■ Die Aufgabe:
Schreiben Sie aus dem folgenden Text über den Fonds zur Finanzierung ärztlicher Aktivitäten die Passage von „Wirtschaftsrat empfiehlt Fonds“ bis einschließlich „Ärzte gezahlt würden.“ wortgetreu ab.

Wirtschaftsrat empfiehlt Fonds zur Finanzierung ärztlicher Aktivitäten

24-02-2011

Gesundheitsminister Leoš Heger und die Wirtschaftsexperten des Nationalen Wirtschaftsrats der Regierung (NERV) haben sich bei ihrem Treffen am Donnerstag in Prag mit der Reform des Gesundheitswesens und ihren wirtschaftlichen Folgen befasst. Beide Seiten kamen überein, dass den Vertretern der Pharmaindustrie in Zukunft die Möglichkeit verwehrt werden sollte, Ärzten zu diktieren, nur Medikamente ihrer jeweiligen Firmen zu verschreiben. Die den Ärzten dank dieser Praxis bezahlten Vergünstigungen und Reisen müssen der Vergangenheit angehören. Der Nationale Wirtschaftsrat der Regierung (NERV) schlägt deshalb die Einrichtung eines Fonds durch die pharmazeutischen Firmen vor, aus denen Bildungsmaßnahmen und weitere Aktivitäten der Ärzte gezahlt würden.

Die Reform des Gesundheitswesens soll eine effektivere Nutzung der 280 Milliarden Kronen bringen, die dem Gesundheitswesen jährlich zukommen. Da das Ressort keine zusätzlichen Finanzmittel aus dem Staatshaushalt erhält, müssen die Gelder für die beschlossene Anhebung der Ärztegehälter innerhalb des Ressorts eingespart werden. Heger will das tschechische Gesundheitswesen an den EU-Standard annähern, Geldverschwendung verhindern und die Finanzen für eine Verbesserung der Pflegequalität und höhere Gehälter im Gesundheitswesen verwenden.

■ Gesammeltes Material:
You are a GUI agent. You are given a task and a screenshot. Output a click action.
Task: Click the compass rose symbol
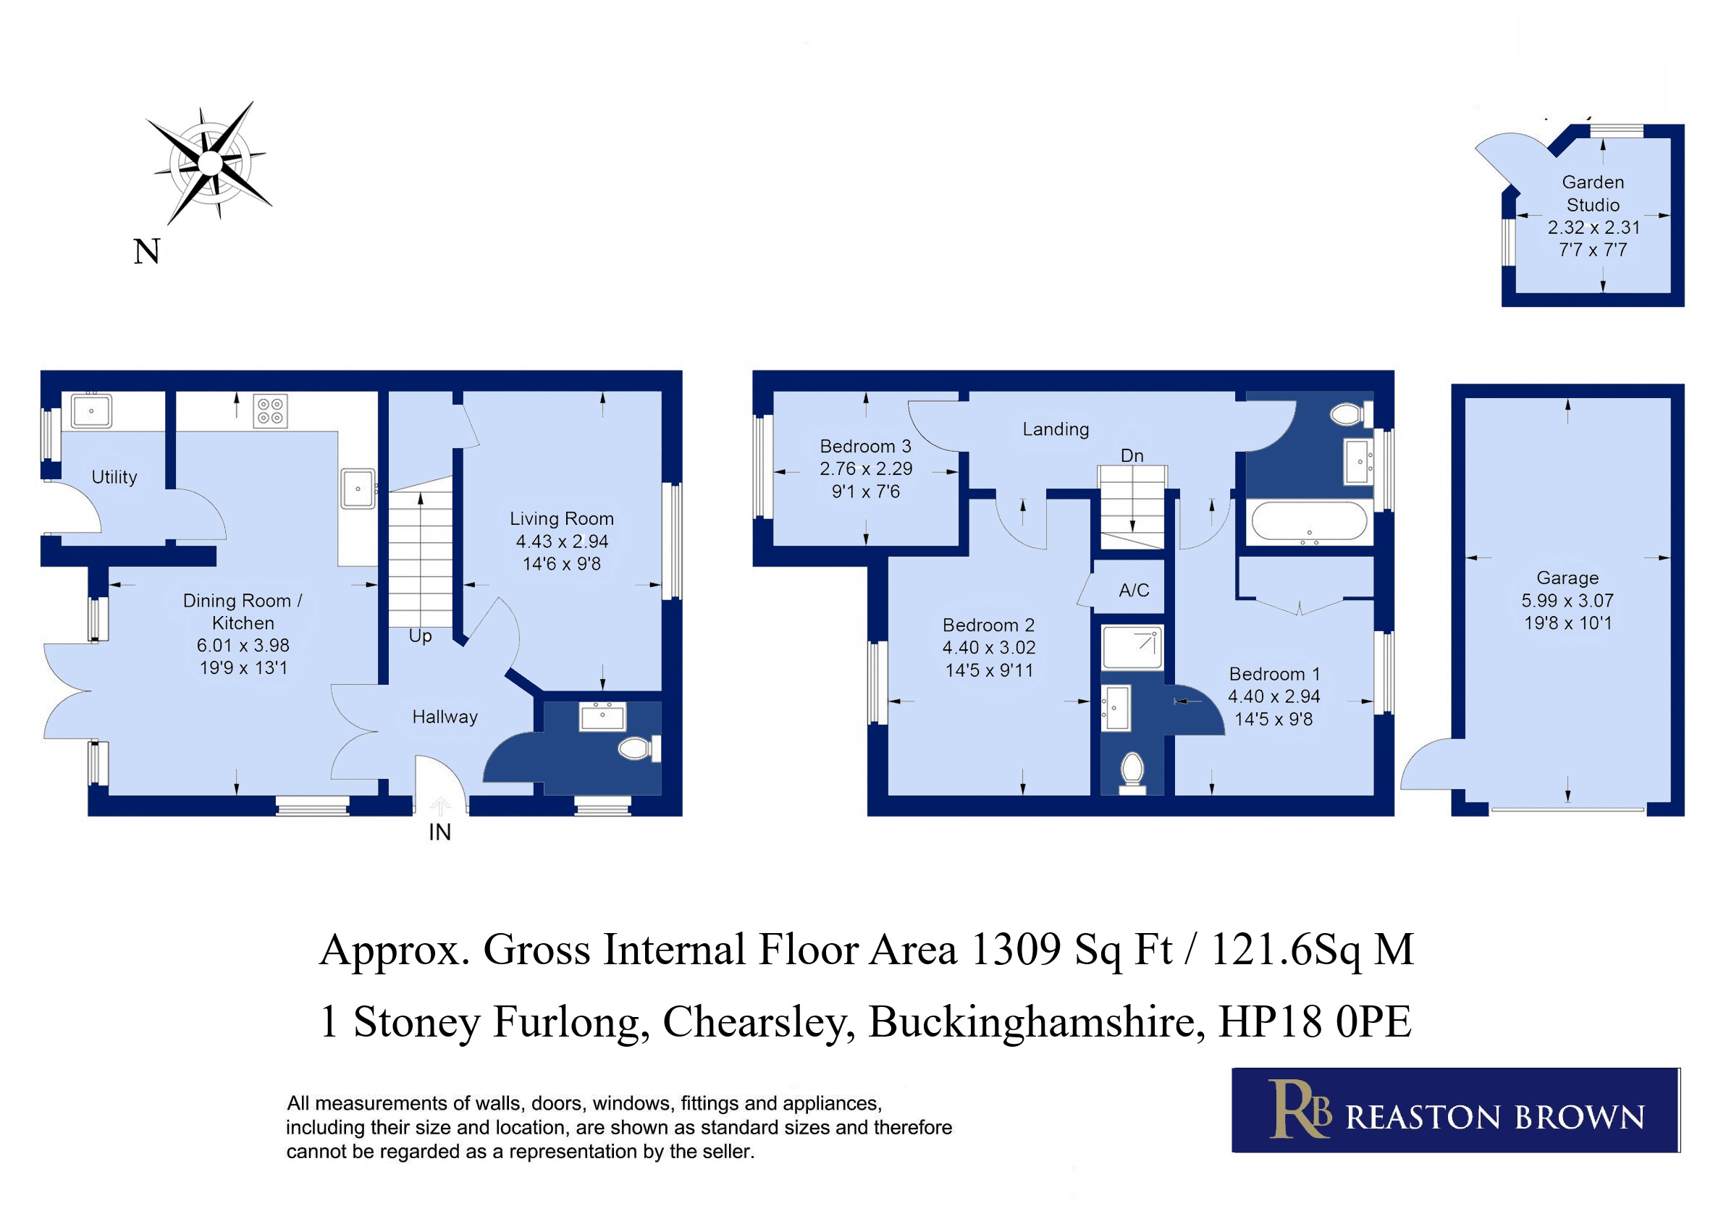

■ Musterlösung:
Wirtschaftsrat empfiehlt Fonds zur Finanzierung ärztlicher Aktivitäten

24-02-2011

Gesundheitsminister Leoš Heger und die Wirtschaftsexperten des Nationalen Wirtschaftsrats der Regierung (NERV) haben sich bei ihrem Treffen am Donnerstag in Prag mit der Reform des Gesundheitswesens und ihren wirtschaftlichen Folgen befasst. Beide Seiten kamen überein, dass den Vertretern der Pharmaindustrie in Zukunft die Möglichkeit verwehrt werden sollte, Ärzten zu diktieren, nur Medikamente ihrer jeweiligen Firmen zu verschreiben. Die den Ärzten dank dieser Praxis bezahlten Vergünstigungen und Reisen müssen der Vergangenheit angehören. Der Nationale Wirtschaftsrat der Regierung (NERV) schlägt deshalb die Einrichtung eines Fonds durch die pharmazeutischen Firmen vor, aus denen Bildungsmaßnahmen und weitere Aktivitäten der Ärzte gezahlt würden.